U pon Google perusal to see what flavor ink freshly decorates Snooki’s upper arm, I needed to be held. After embracing the Dancing Aliens at Denver’s Performing Arts Complex, I washed my eyes out with habañero seeds.
Multiple reasons, really.
“Snooki tattoo” image search returned: a dude with “Snooki” tattooed inside a clumsy outline of New Jersey; a full-bodied Snooki embedded in flowers on someone’s something; a Snooki portrait topped with that dreadful pompadour on (what appeared to be) someone’s upper thigh.
Then there was Snooki’s tattoo.
Neat, unicorn vomit. A crown, leopard-print stars, pink, other stupid shit and a bow.

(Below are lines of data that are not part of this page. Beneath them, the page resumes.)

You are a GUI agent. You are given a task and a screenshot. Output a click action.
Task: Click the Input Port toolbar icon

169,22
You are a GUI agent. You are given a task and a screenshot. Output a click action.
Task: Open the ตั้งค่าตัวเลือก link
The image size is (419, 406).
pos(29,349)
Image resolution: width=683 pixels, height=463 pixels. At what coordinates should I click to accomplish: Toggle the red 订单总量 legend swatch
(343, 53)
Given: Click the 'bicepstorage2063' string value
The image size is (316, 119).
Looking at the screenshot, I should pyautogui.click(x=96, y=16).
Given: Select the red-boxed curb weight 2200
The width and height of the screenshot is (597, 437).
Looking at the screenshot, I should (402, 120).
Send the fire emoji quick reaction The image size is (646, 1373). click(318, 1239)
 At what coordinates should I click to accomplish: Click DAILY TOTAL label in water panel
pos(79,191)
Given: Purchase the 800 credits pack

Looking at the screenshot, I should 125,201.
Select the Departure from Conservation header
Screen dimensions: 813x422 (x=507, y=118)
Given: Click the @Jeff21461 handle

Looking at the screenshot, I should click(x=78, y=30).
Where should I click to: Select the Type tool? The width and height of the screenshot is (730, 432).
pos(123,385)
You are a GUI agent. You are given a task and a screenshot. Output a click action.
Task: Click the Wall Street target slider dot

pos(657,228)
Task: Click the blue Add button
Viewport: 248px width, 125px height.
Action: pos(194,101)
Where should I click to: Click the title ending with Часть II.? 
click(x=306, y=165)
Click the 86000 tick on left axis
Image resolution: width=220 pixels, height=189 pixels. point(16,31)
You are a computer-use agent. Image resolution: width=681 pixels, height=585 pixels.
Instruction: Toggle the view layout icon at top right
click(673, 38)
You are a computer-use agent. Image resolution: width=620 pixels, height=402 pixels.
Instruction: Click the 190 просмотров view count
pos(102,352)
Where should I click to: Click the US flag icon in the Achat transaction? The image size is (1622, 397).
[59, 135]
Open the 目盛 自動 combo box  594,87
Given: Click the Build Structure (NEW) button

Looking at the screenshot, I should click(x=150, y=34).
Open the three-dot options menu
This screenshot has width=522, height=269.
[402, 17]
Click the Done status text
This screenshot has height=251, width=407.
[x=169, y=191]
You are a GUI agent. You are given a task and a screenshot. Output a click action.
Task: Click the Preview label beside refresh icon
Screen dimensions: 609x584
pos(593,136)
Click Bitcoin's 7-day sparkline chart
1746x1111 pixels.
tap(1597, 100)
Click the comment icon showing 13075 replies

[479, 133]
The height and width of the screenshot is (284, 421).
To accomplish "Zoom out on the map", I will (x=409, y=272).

That broad could be cute if she, um, was cute.
Those Allen genes
Woody Allen and Mia Farrow’s son, Ronan, has been named one of the prestigious Rhodes Scholars.
That jerk was GRANDFATHERED. Ugh.
Actually, quite the opposite. The over-achieving little shit started college as a child, graduated from undergrad at 15, finished Yale Law School at 17 and did some other braggy shit.
Thanks for making us look like assholes.
Just don’t follow in Papa Woody’s footsteps: Don’t bang your daughter.*
Unless, of course, you’re keen on that whole stepsister-turned-stepmom deal.
*Layhomies not in the know: Allen married Farrow’s adopted daughter — Ronan’s stepsister. We live in a society, Woody. Come on.
He said/she said bullshit
Demi Moore and Ashton Kutcher didn’t last.
Everything’s going to hell in manbag.
Ashton one-night stand(ed) Sara Leal. Who? “San Diego Party Girl” we’re told. Asher Roth with tits, I guess.
When Demi married that child six years ago, he was 26. She was 43.
Plastic saved that taut face, but the generational gap usually busts the bond.
A source told Us that Moore “just couldn’t look at Ashton the same way and the marriage… completely unraveled. She still loves Ashton but feels he went too far and disrespected her and their marriage in a way that can’t be taken back.”
These are the days of our lives.
Oh and sidenote: We don’t care.
What’s in a name?
I’ve never watched any of “The Real Housewives.”
I’m not better than you, I’m just too poor for cable.
Anyway, just a quick take on this bitch’s name I just came across: Lisa VanderPump. Ha. VanderPump.
I’m definitely less mature than you.